While Miners Sink, Japan Rises
Quick: What's the world's fourth-biggest mining business?
If you named a company with a major listing in London, New York or Sydney, you're out of luck. Measured by the gross value of its mining and energy assets, Japan's Mitsubishi Corp. outstrips Rio Tinto and Anglo American:
The country's sogo shosha trading houses are somewhat opaque to outsiders and tend to fly below the radar. But Mitsubishi, Marubeni, Itochu and Toyota's captive trading house Toyota Tsusho comprise four of the 20 biggest companies on the Nikkei-225 by revenue. Sumitomo Metal this week bought a $1 billion slice of the Morenci copper mine from Freeport-McMoRan, in the biggest mining deal since July. With a slew of assets up for grabs as miners attempt to rebuild their balance sheets, it's time the trading houses emerged from the shadows.
The business model is quite straightforward: the sogo shosha worm themselves into every transaction being carried out by corporate Japan, clipping the ticket on each stage of the supply chain that links raw materials to manufacturing, transportation, and finished products. Most have operations in mining and energy, finance and real estate, infrastructure, logistics, chemicals, food and consumer goods. In the commodities field, they already have stakes in coal and iron ore mines, copper pits in Chile and Peru, gas fields in Australia and Indonesia, and even a Mozambican aluminum smelter.

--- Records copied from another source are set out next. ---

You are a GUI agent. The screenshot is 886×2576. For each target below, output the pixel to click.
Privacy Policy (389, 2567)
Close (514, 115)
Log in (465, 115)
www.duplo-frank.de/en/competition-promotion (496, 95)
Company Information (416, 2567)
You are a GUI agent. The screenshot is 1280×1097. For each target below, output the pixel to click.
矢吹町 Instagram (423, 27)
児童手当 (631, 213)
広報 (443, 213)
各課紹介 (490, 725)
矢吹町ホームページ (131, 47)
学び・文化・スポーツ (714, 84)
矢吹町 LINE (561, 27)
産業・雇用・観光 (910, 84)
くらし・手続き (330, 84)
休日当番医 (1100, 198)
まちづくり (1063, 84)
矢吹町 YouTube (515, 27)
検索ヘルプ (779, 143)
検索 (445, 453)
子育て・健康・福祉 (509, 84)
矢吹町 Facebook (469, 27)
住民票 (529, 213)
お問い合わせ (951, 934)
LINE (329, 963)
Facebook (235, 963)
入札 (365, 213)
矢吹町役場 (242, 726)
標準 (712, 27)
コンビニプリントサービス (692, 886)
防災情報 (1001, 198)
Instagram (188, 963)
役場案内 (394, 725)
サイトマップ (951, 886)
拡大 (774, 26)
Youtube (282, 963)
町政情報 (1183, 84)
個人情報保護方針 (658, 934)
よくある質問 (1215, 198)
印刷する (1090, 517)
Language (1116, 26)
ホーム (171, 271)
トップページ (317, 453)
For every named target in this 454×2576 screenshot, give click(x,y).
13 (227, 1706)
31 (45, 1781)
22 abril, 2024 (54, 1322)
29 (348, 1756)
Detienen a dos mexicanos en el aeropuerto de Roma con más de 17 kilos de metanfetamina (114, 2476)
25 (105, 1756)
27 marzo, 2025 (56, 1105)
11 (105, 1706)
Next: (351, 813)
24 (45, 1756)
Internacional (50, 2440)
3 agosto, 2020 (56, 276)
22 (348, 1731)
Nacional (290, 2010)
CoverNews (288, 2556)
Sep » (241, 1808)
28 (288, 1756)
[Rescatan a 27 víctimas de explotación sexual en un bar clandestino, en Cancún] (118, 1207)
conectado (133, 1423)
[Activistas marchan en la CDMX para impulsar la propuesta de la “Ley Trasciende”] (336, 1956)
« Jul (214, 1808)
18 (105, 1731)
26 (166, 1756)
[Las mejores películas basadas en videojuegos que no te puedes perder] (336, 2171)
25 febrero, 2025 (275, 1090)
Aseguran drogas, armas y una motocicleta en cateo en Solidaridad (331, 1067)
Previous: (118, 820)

In these times, the sogo shosha have a crucial advantage over the Western mining and energy companies that operate most of their assets: Thanks to their diversity, they can shrug off even a historic slump in commodity prices and keep paying their debts with earnings from non-resource divisions. Mitsubishi's net income has fallen just 14 percent since its 2011 peak, despite a 94 percent slump in earnings from its metals unit.
If you believe, like Mitsubishi, that the current weakness in commodity markets is temporary, the current distress in the sector represents a historic buying opportunity for a well-capitalized company.
And the ambition is certainly there: The company wants to double production volumes in coking coal and copper by 2020 and end up with half of its assets in the energy and metals divisions, from about 42 percent now. Whether you imagine Mitsubishi keeping its asset levels in a steady state or increasing them at the long-term growth rate, a back-of-the-envelope calculation suggests that target will require about 1.3 trillion yen ($11.5 billion) to 1.4 trillion yen in resources investments over the period.
Mitsui also forecasts 1 trillion yen to 1.4 trillion yen of free cash flow over the three fiscal years to March 2017, according to a 2014 company presentation. About 30 percent of that total will be set aside for dividends, but the lion's share of the remainder will go to energy and metals projects, according to the company. Sumitomo is ready to buy or build new mines to meet its target of doubling gold output by 2020, company President Yoshiaki Nakazato said this week.
The Bank of Japan's introduction of negative interest rates are helping these bullish objectives on multiple fronts. It's reducing borrowing costs that are already low thanks to the trading houses' business model: You can insure against a default by Marubeni, the big-five sogo shosha with the highest perceived risk, for almost a percentage point less than the most stable of the miners, BHP Billiton.
It's also providing an incentive to spend. Japanese corporates are sitting on about $3 trillion of cash earning a negative rate of return now, according to Bernstein analyst Paul Gait, and would be much better off deploying it in takeovers or investments. The market's perverse reaction to negative rates, which has driven the yen up 7.3 percent since the Jan. 29 announcement despite the lower yield on government debt, even makes overseas deals a bit cheaper.
What should they purchase? Miners haven't been particularly shy about stating which assets they want to shed: Anglo American is disposing of niobium, phosphate, nickel and iron ore; Vale is looking at options for its fertilizer and base metals businesses; BHP has lost interest in its nickel unit; and everyone would like to quit thermal coal.
Forget that. The Japanese can afford to be a bit more ambitious. Copper has some of the best long-term demand dynamics of all the base metals. In an ideal world, Freeport would be turning its back on its ill-timed foray into the oil and gas industry, but with $20 billion of debt on its balance sheet it didn't feel in a place to turn down Sumitomo's offer to buy 13 percent of the world's third-biggest copper mine.
That provides a template for the other sogo shosha. Mitsui has a bare 12 percent of the fifth-biggest copper pit, Chile's Collahuasi, with indebted Anglo American and Glencore holding 44 percent each. Glencore and Teck both have stakes in the sixth-biggest mine, Peru's Antamina, which could augment Mitsubishi's existing 10 percent stake. It's time for Japan's trading houses to live up to their names, seize the day, and start trading.